#### Prompt
Copy every row below word for word, omitting the pictures.

· · · · ·

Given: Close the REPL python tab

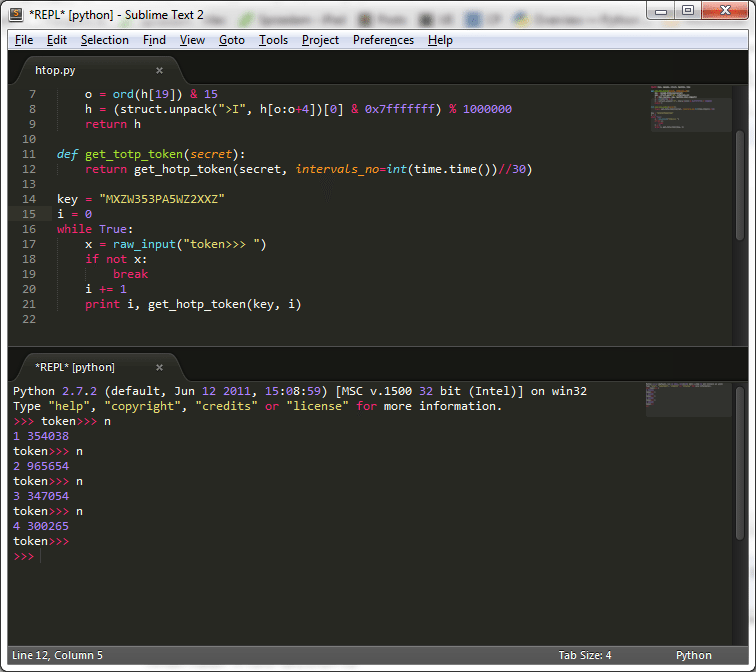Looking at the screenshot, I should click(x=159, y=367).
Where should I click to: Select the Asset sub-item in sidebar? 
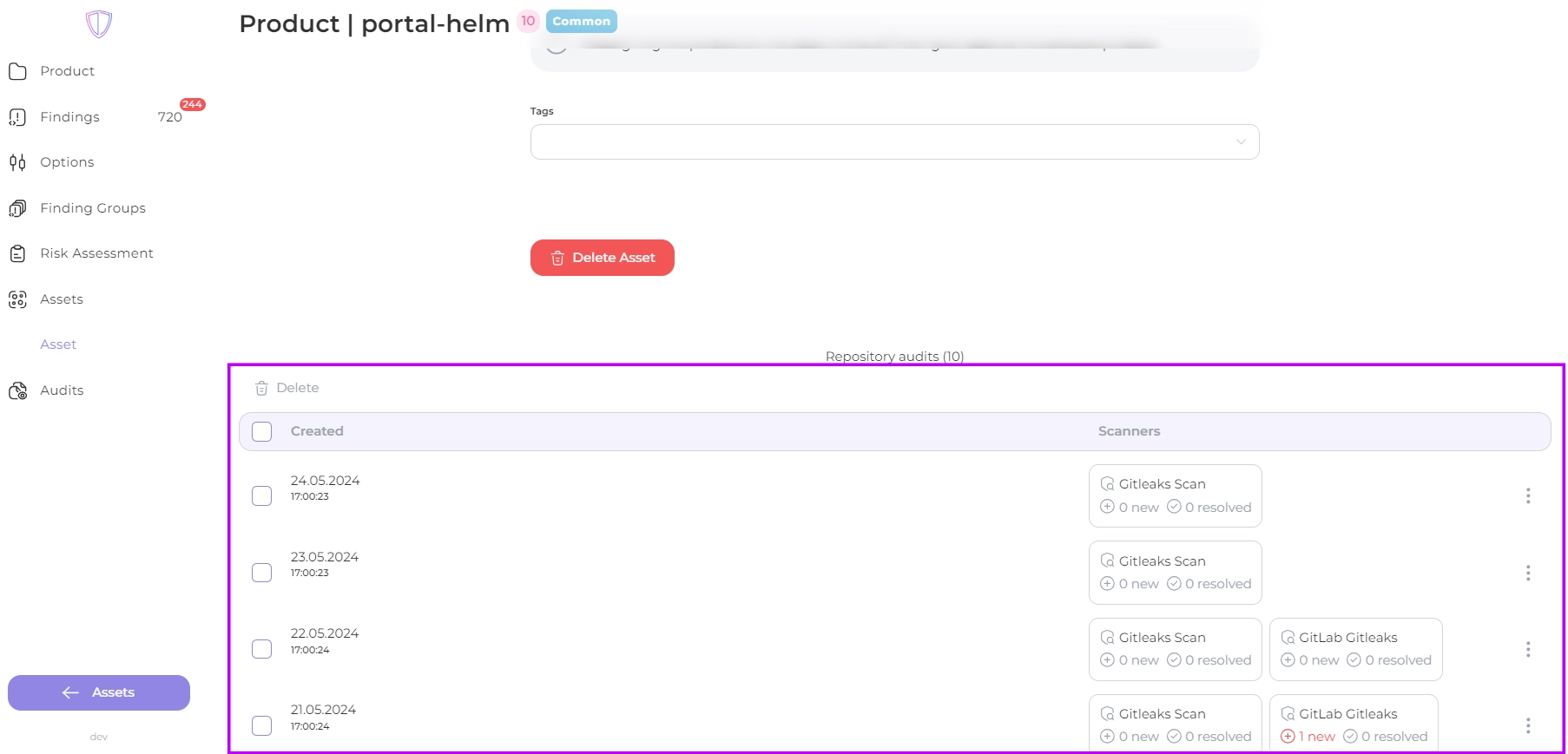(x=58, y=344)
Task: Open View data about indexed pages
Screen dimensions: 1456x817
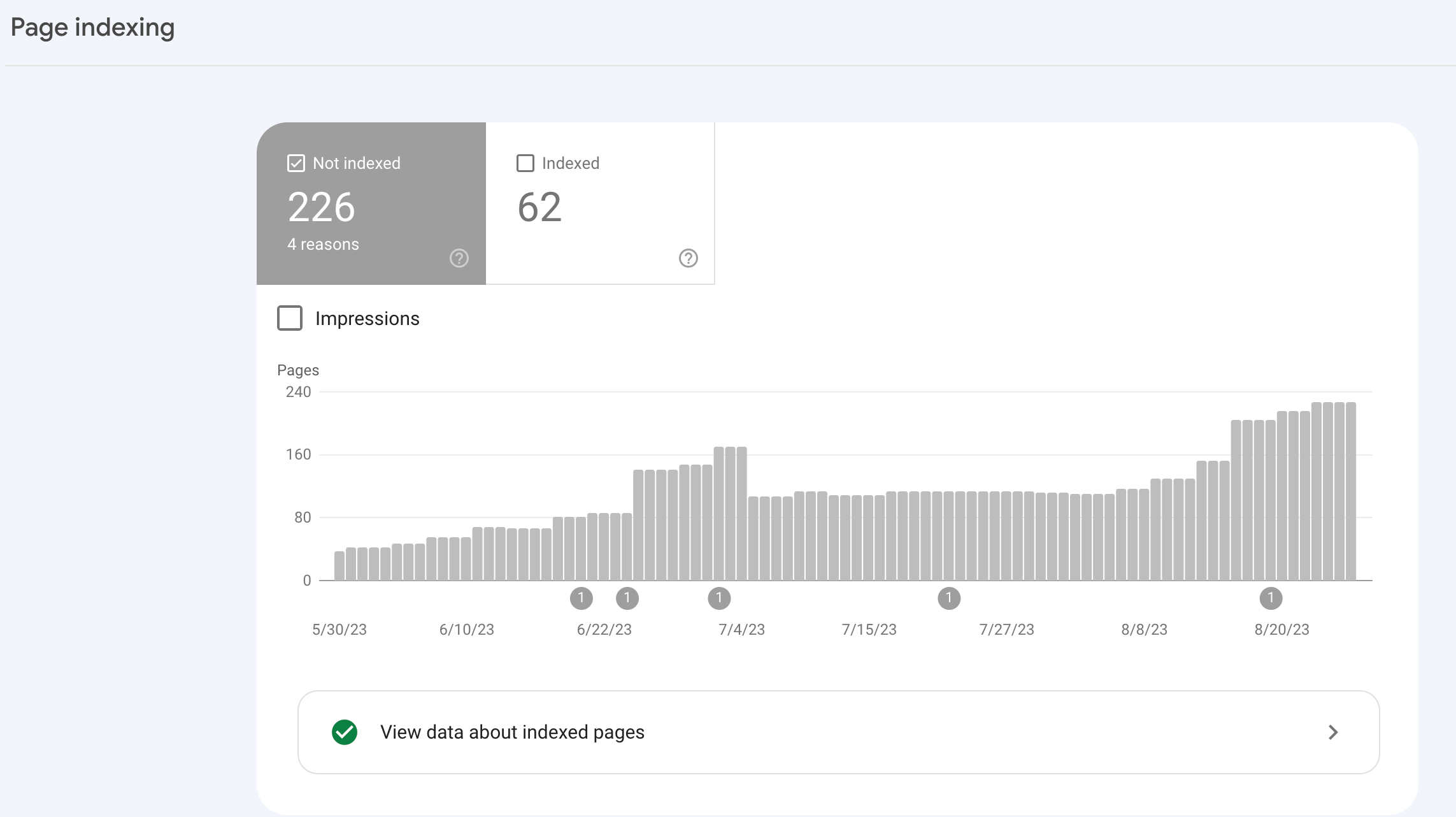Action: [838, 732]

· · · · ·

#### Reply to the exercise
Given: Close the REPL python tab

Looking at the screenshot, I should click(x=159, y=367).
Where should I click to: Select the Asset sub-item in sidebar? 
(x=58, y=344)
Task: Open View data about indexed pages
Screen dimensions: 1456x817
Action: [838, 732]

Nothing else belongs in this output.